Le meunier Eric Lamontagne est l'un des derniers meuniers-artisans en Amérique du Nord. Propriétaire du Moulin La Pierre, à Saint-Norbert-d'Arthabaska, il est porteur de savoir-faire reconnus comme des éléments du patrimoine immatériel du Québec. Dans un moulin datant de la première moitié du 19e siècle, M. Lamontagne moud l'une des farines les plus nutritives sur le marché nord-américain, mais ses connaissances sont menacées de disparaître.

Eric Lamontagne est un passionné d’histoire, mais, par-dessus tout, du moulin dont il s’est porté acquéreur voilà maintenant trois ans.

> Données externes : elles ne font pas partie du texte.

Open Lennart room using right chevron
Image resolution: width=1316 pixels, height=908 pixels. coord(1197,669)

Construit en 1845, le Moulin La Pierre est l’un des premiers moulins à farine à avoir été en usage dans le comté d’Arthabaska, devenant l'un des principaux moteurs du développement économique du Centre-du-Québec. Adossé à un barrage, le moulin a longtemps été alimenté par l’eau.

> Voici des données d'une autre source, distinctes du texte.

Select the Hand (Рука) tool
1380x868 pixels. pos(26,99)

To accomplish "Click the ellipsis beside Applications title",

Je m’enlignais pour une préretraite et je savais que les anciens propriétaires voulaient vendre, raconte Eric, qui a 62 ans. Je me suis dit que j’allais utiliser mon expérience en aménagement paysager et en construction pour sauvegarder le patrimoine.

Le Moulin La Pierre, construit en 1845, cache un barrage alimenté en eau du bassin versant de la rivière Gosselin, un chef-d’œuvre d’ingénierie écologique qui se présente comme une solution durable aux enjeux économiques, sociaux et environnementaux de notre siècle.
Le Moulin La Pierre, construit en 1845, cache un barrage alimenté en eau du bassin versant de la rivière Gosselin, un chef-d’œuvre d’ingénierie écologique qui se présente comme une solution durable aux enjeux économiques, sociaux et environnementaux de notre siècle. | Photo : Radio-Canada / Allison Van Rassel

Eric me fait faire le tour du propriétaire. Le site est enchanteur et magnifiquement entretenu. L’amour offert à l'endroit se voit au premier coup d’œil.

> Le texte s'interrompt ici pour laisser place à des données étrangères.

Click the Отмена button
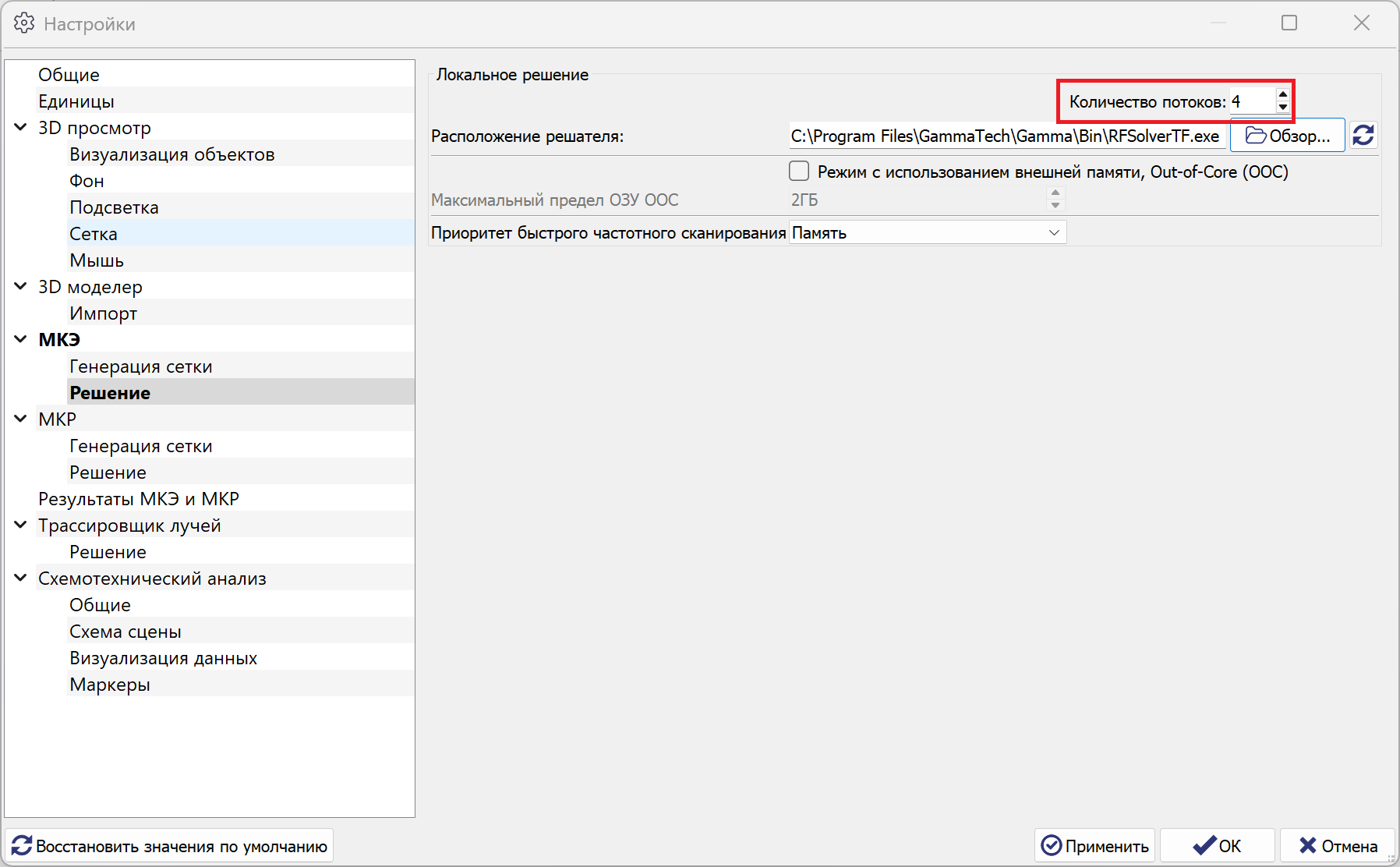Image resolution: width=1400 pixels, height=867 pixels. [x=1338, y=846]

Ce lieu fait partie de l’histoire du Québec, car c’est l'un des premiers bâtiments qui a permis de développer le Centre-du-Québec. Je trouve ça important de le conserver et de partager l’histoire avec les gens, dont les nouvelles générations. Il ne faut pas que ça se perde.

Après plus de 30 ans à travailler dans l’industrie de la construction et de l’aménagement paysager, Eric s'est lancé dans l'aventure de sa propre production de farine moulue sur pierre et en a découvert tous les trésors.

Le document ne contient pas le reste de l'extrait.